Jede Generation, so stellte der Historiker Detlev Peukert 1987 fest, wird in Bedingungen hineingeboren, für die sie nicht verantwortlich zeichnet, die aber ihre Lebenslage und Lebenschancen weitgehend bestimmt. [1] Das kann sehr positive Ergebnisse zeitigen, etwa in Phasen lang anhaltenden wirtschaftlichen Aufschwungs, da dann unter den günstigen Bedingungen die künftige Lebenschancen positiv beurteilt werden, was wiederum eine optimistische und fortschrittsfreudige Grundstimmung in der jungen Generation erzeugt. Man denke etwa an die „Wirtschaftswunderzeiten“ nach 1945.

Anders gestalten sich diese Perspektiven jedoch in sozioökonomischen Krisen- und Stagnationsphasen: „dann kann eine ganze Generation das Muttermal tiefster existentieller Unsicherheit und Zukunftsangst mit auf den Weg bekommen“. Eine solche Phase stellte zweifellos die erste Hälfte des 20. Jahrhunderts dar, in der mit einer für die beteiligten Zeitgenossen kaum zu bewältigenden Wucht verschiedene Problemlagen und Entwicklungen aufeinandertrafen: Modernisierungsprozesse in vielen Lebens- und Wirtschaftsbereichen (z.B. durch eine extreme Rationalisierungswelle), damit zusammenhängende langfristige weltwirtschaftliche Strukturveränderungen mit den daraus resultierenden Krisen sowie durch Kriege und Radikalität geprägte politische und soziale Belastungen ließen kaum Möglichkeiten, positiv in die Zukunft zu sehen. Gerade die Jugend stand in dieser Zeit „auf der Schattenseite des Modernisierungsprozesses“.[2]

In dieser schwierigen und wenig verheißungsvollen Welt mussten jene aufwachsen, die seit 1900 geboren wurden und daher ihre Jugend entweder zwischen Krieg und Krise, also in der Zeit der Weimarer Republik von 1918 bis 1933, oder zwischen Krise und Krieg, nämlich in der Zeit des Nationalsozialismus bis 1945 erlebten. Manche Generationen, so wiederum Detlev Peukert, hätten eben von Anfang an weniger Chancen als ihre Vorgänger und Nachfolger. Die Jugendgenerationen der Weimarer Republik, aber auch jene der NS-Zeit, waren schon durch ihre Geburtsumstände stigmatisiert. In Krisen mit ihren Verteilungskämpfen sahen sich nämlich gerade die Jugendlichen mit einer Situation konfrontiert, die in vielem dem Kinderspiel „Reise nach Jerusalem“ glich: Immer gab es für die Teilnehmer einen Stuhl zu wenig, und die Stühle wurden immer weniger! Und das in einer Lebensphase, in der die Jugendlichen ihren Platz in der Gesellschaft suchten.

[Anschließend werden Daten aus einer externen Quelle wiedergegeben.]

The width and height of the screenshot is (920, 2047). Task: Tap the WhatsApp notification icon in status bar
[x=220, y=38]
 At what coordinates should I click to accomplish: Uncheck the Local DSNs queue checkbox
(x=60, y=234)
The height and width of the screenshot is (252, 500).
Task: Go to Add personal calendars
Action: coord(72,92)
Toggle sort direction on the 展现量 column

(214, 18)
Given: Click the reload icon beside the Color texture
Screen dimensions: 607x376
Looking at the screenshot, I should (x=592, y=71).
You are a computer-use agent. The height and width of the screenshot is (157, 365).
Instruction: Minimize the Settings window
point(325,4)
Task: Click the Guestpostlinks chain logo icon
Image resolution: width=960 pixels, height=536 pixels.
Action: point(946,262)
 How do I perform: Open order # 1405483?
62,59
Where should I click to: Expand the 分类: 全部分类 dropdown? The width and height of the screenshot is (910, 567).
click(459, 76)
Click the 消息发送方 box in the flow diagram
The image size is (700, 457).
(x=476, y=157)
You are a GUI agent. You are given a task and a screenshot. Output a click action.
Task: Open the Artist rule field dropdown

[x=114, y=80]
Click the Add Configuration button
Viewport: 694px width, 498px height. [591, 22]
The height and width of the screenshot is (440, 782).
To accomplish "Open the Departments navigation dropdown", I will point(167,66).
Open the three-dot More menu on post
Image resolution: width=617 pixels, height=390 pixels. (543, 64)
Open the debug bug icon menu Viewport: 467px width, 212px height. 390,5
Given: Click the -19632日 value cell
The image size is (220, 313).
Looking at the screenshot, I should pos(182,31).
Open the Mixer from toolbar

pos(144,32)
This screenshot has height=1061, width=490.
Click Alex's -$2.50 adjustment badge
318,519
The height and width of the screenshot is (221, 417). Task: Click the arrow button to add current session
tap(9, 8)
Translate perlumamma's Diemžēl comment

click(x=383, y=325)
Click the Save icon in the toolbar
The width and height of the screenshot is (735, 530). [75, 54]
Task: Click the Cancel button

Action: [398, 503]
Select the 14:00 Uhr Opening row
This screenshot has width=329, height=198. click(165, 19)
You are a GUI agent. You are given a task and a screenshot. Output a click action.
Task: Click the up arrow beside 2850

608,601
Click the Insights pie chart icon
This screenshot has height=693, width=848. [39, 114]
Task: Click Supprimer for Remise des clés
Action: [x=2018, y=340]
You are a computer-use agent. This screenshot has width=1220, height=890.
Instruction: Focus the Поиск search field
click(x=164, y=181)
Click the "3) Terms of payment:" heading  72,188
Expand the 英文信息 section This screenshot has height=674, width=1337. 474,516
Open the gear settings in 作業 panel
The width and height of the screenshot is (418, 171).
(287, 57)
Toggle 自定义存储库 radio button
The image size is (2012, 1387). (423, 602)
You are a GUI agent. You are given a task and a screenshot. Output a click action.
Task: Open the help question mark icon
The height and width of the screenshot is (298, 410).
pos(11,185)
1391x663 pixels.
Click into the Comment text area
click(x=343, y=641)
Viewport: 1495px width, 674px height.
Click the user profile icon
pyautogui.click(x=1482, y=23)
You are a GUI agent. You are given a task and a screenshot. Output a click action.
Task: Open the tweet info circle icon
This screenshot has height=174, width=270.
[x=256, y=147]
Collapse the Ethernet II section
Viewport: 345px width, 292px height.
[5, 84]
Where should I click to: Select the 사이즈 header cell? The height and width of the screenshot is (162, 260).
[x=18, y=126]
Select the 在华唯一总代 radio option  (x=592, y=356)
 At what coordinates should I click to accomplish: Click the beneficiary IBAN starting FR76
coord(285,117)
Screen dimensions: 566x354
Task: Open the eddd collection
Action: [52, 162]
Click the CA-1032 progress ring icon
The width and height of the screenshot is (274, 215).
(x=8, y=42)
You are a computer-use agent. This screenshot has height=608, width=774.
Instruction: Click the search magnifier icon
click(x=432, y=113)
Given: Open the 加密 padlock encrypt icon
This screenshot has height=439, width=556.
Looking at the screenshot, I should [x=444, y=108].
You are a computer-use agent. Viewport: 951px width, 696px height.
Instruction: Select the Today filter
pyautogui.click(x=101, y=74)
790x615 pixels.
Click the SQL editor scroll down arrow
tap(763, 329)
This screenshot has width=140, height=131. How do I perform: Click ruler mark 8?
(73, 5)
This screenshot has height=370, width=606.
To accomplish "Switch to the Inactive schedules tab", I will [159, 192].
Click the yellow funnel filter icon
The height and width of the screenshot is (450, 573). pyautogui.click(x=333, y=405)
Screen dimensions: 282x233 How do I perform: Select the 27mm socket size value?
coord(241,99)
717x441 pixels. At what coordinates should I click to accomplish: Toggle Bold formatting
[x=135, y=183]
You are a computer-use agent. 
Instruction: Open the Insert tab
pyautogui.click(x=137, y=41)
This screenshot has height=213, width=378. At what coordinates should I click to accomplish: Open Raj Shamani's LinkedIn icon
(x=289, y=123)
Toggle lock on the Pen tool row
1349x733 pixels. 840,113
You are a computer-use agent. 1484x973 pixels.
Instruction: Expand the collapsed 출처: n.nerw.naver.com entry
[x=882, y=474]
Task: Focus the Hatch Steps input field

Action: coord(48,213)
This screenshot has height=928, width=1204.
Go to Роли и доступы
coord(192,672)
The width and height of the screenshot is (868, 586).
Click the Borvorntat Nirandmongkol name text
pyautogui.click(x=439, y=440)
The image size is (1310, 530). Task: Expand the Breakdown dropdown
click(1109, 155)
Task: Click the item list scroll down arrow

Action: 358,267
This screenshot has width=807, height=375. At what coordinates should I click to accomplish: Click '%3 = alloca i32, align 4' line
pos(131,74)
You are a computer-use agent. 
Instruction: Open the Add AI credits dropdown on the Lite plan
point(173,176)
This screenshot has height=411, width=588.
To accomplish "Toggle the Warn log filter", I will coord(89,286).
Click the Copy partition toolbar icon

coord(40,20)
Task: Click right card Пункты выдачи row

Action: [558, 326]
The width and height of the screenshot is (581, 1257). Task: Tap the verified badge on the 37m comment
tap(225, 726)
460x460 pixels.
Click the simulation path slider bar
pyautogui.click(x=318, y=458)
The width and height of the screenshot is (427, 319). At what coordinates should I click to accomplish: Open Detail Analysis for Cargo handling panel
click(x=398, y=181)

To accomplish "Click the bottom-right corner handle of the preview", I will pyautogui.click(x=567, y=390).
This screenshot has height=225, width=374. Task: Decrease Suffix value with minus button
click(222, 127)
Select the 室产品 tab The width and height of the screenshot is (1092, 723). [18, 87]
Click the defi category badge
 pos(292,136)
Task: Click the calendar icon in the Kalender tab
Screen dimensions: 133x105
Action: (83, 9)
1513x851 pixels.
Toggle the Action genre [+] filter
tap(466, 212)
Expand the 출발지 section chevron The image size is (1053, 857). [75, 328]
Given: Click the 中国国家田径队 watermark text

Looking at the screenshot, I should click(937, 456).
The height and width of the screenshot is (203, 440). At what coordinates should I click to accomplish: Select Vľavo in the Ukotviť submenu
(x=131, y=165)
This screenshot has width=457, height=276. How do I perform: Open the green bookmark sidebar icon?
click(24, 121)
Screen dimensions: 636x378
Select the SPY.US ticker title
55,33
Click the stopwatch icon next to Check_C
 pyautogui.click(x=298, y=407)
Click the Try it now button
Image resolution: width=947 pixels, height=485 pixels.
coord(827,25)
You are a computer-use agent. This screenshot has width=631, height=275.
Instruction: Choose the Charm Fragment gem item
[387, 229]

Zukunftsperspektive hatte und hat immer mit der wirtschaftlichen und sozialen Situation zu tun, so dass das Verhalten von Jugendlichen nach 1918 nur angemessen beurteilt werden kann, wenn man diese Aspekte umfassend in eine Untersuchung von deren Handlungsspielräumen und Verhalten einbezieht. Der Fokus der folgenden Betrachtungen liegt dabei auf den Jahren der Weltwirtschaftskrise zwischen 1928/29 und 1933.

Fußnoten

[1] Detlev Peukert: Jugend zwischen Krieg und Krise. Lebenswelten von Arbeiterjungen in der Weimarer Republik, Köln 1987, S. 30. Vgl. dort und ebenda, S. 306 auch zum Folgenden.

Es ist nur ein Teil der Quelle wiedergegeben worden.